As the opposition marked the 41st anniversary of the fall of Phnom Penh to the Khmer Rouge, one of its senior officials yesterday lashed out at the imprisonment of a CNRP lawmaker for criticising the government’s handling of the Vietnamese border issue.
Despite his immunity as a lawmaker, Um Sam An, an American and Cambodian dual citizen, was arrested on April 10 and charged on Tuesday.
The political firebrand faces incitement offences for comments posted on Facebook suggesting the government has ceded land to Vietnam by using the wrong map to demarcate the country’s eastern boundary.
Speaking yesterday at an event at the Choeung Ek killing fields to remember the more than 1.5 million Cambodians killed during the Pol Pot regime, which seized Phnom Penh on April 17, 1975, senior opposition figure Kong Korm denounced the government’s actions, saying they undermined the parliament’s integrity and the rule of law.
“Now we don’t even know what the legislative is!” said Korm, who last year retired from his position as a Sam Rainsy Party senator and the party’s president but still advises the SRP, which remains alive at the commune and Senate level despite having merged with the Human Rights Party ahead of the 2013 parliamentary elections.

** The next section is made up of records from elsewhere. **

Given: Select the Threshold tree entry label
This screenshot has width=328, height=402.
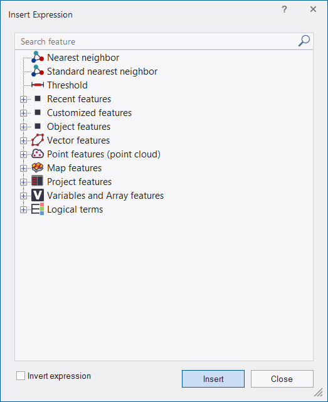Looking at the screenshot, I should coord(67,85).
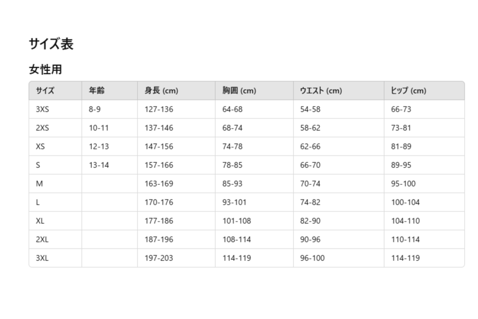Click the 女性用 subheading
This screenshot has height=319, width=478.
coord(46,69)
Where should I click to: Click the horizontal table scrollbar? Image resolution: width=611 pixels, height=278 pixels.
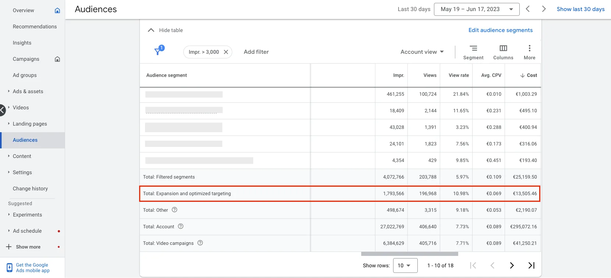(x=410, y=254)
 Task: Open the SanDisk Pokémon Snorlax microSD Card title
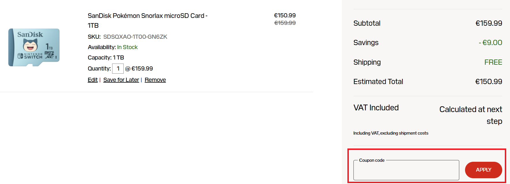pyautogui.click(x=147, y=16)
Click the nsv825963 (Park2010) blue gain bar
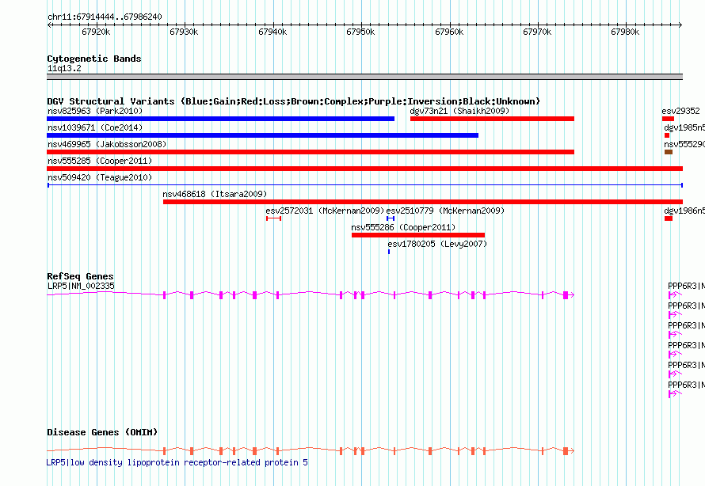The image size is (705, 486). pos(220,119)
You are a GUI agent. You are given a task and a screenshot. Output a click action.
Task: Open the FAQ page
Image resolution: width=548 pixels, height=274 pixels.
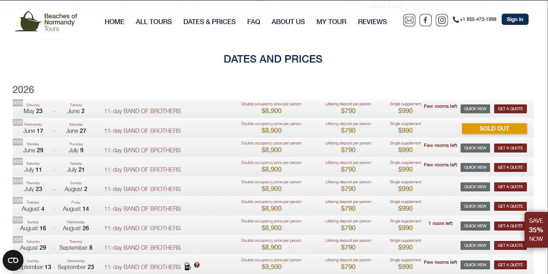pyautogui.click(x=253, y=22)
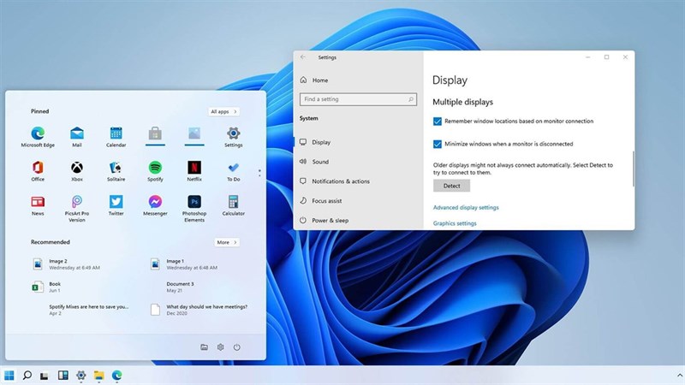Click the Find a setting search box
The image size is (685, 385).
[x=357, y=99]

“[The government] wants to shackle [lawmakers] at any time, and because of this … I resigned. We should work for what? The immunity is meaningless.
“In the Senate, there is no time given to judge or interpret anything; if [the executive branch] says to arrest, then an arrest is made immediately.”

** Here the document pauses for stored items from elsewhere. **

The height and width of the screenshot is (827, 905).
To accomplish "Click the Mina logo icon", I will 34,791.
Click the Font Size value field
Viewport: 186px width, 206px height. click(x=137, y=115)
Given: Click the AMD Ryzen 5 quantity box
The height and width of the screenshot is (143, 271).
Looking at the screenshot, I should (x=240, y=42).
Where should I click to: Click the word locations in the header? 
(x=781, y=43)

On Tuesday, 63 ruling Cambodian People’s Party lawmakers convened a National Assembly session and voted to allow authorities to pursue the case.
Spokespeople for the CPP were unavailable yesterday. Officials, including the premier, have argued that Sam An’s arrest is legal under a clause of the constitution that allows for individuals to be prosecuted if caught in flagrante delicto, or red-handed, which they say applies because the comments are still online.
Rights groups, however, have disputed the government’s interpretation of the law. CNRP spokesman Yim Sovann said that Tuesday’s vote to approve the case was unconstitutional as the CPP lacked a two-thirds majority, as called for in Article 80 of the constitution.
However, National Assembly spokesman Leng Peng Long yesterday claimed the CPP parliamentarians had acted within their rights.
Yesterday, US Embassy spokesman Courtney Woods said the embassy was “deeply concerned” about the lawmaker’s arrest. “We urge the Cambodian government to apply Cambodian law fairly and without political influence,” Woods said via email.
Meanwhile, CNRP president Sam Rainsy, who is in self-imposed exile to avoid charges also considered politically motivated, yesterday slammed Cambodia’s current leadership, some of whom were Khmer Rouge cadres.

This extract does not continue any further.